They are here, they are plain, they are numbers… And they are finally coming…!!! The physiological markers, the health parameters… All the geeky part of the experiment that will hopefully shed some “scientific” light on the adaptations of the body to a sudden and rather significant diet change. In this section, I will discuss the most relevant findings, in addition to publishing some of the raw (yep, even numbers can be used raw…!) data on myself (not on the other people in order to respect their privacy).


As you can see from my PRE-detox numbers, if there was a reason I wanted to try the detox diet, it was to see whether I would feel “refreshed” or “energised”, or what it would feel to be “detoxified” (I evetually ended up doing it as part of a group activity and an experiment on myself, but that is another issue…). I was not aiming at losing weight nor body fat, and in fact, I was more concerned about not losing fat free mass than anything else. Starting at 70.77 Kg (by 1.75 m tall, giving a BMI of 23.1 Kg/m2 for those who believe in it…), I ended at 67.46 Kg (BMI 22.03 Kg/m2), with a total loss of 3.31 Kg (or 4.68% of my starting weight). Considering that total body weight is a very poor marker of health or fitness (as is the BMI, on which so many guidelines are based…) my next question was: where did this weight come from? If the numbers don’t lie, 1.14 Kg were fat-free mass, while 2.14 were body fat.

Anthropometric data PRE vs POST
Anthropometric data PRE vs POST

Before celebratory parties get started, I would like to make a couple of considerations:

  • I said if, for the simple reason that at such low level, minimal changes in the machine reading (the so-called reliability of the measuring device), would show as major changes in percentage points. Did my body fat really went from 9% to 6.8%? If I am sure I lost weight (I felt it, I could see it and the scale is much more “reliable” than the BodPod), I can think that most of it was fat, but certainty would need much more data (if it was ever to achieve…). And even then, was it a good thing? With minimum body fat recommended to stay above 5% in elite male athletes, I would leave the answer to you…
  • As mentioned previously, I was not aiming at losing weight or body fat, but rather at maintaining fat free mass while feeling the benefits (if any…) of a plant-based, raw, juiced dietary regime. My fat-free mass went from 64.42 Kg (91%) to 63.25 (93.8%). Maintaining the same consideration as above, this was an unwelcome adaptation, that will lead me to the next part of my data analysis about energy deficit.

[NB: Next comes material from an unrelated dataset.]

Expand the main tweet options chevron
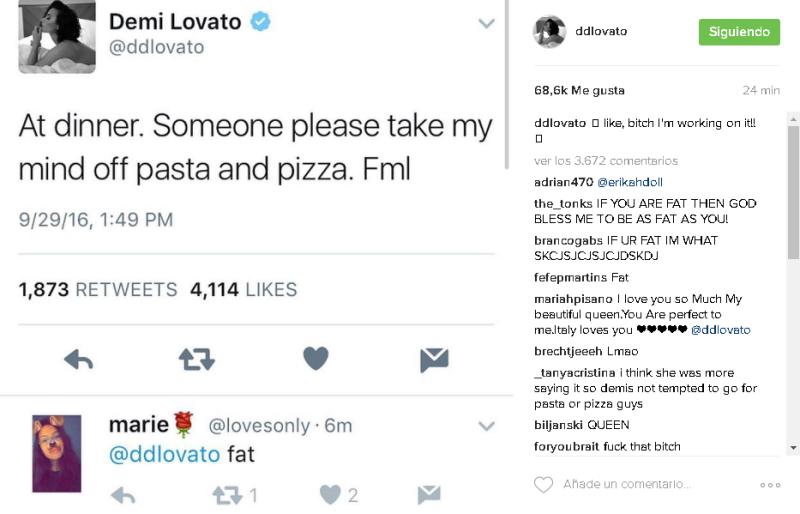This screenshot has width=800, height=514. [x=486, y=23]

For those out there who love playing with numbers, we can indeed see that to lose over 3 Kg in such a short time, a few things need to happen. First and foremost, you must be kept in quite a significant energy deficit (more of that in a moment). This was somehow a pleasant surprise for my brain… I was not just a wimp (if you read Part 2 of my detox experience you will understand), my body was actually paying a rather heavy bill, on a daily basis… Secondly, considering that the mathematical idea of 2.14 Kg of fat equaling 19,260 Cal would give a daily energy deficit of 3,852 Cal (even ignoring the other 1.13 Kg of fat-free mass, a rather unlikely occurrence), my glycogen stores were likely to have been depleted carrying water away with them (pure speculation on this point, if you can suggest any other explanation, I would love to read it in the comment box…). Another pleasant surprise for my brain: my legs and arms were feeling so heavy for a reason!

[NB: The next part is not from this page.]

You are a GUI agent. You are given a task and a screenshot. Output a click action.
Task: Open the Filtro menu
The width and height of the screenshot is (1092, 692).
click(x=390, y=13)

On another note, I did indeed question the validity of the nutritional information I was given, and would surely recommend the Detox Delight nutritionists to double check their data. So, I lost weight… But how did the rest of my body adapt?


This was a big one indeed…! If there is one test I would recommend to anyone interested in looking at their cardiovascular disease risk (CVD, essentially the risk you have of suffering from a heart attack or similar, the number one causes of death in the Western World), it would be the LPP. Without going too much into details (I might in future posts, but if you cannot wait I would strongly recommend Dr Peter Attia’s blog) the LPP measures not only the classic total cholesterol, HDL-cholesterol (HDL-C), TG and LDL-cholesterol (LDL-C), but it also measures LDL particle number (LDL-P), LDL subclasses, HDL2b, insulin, high sensitive CRP (the most accurate marker of inflammation) and it gives you a Metabolic Syndrome risk score (what you should essentially be concerned about).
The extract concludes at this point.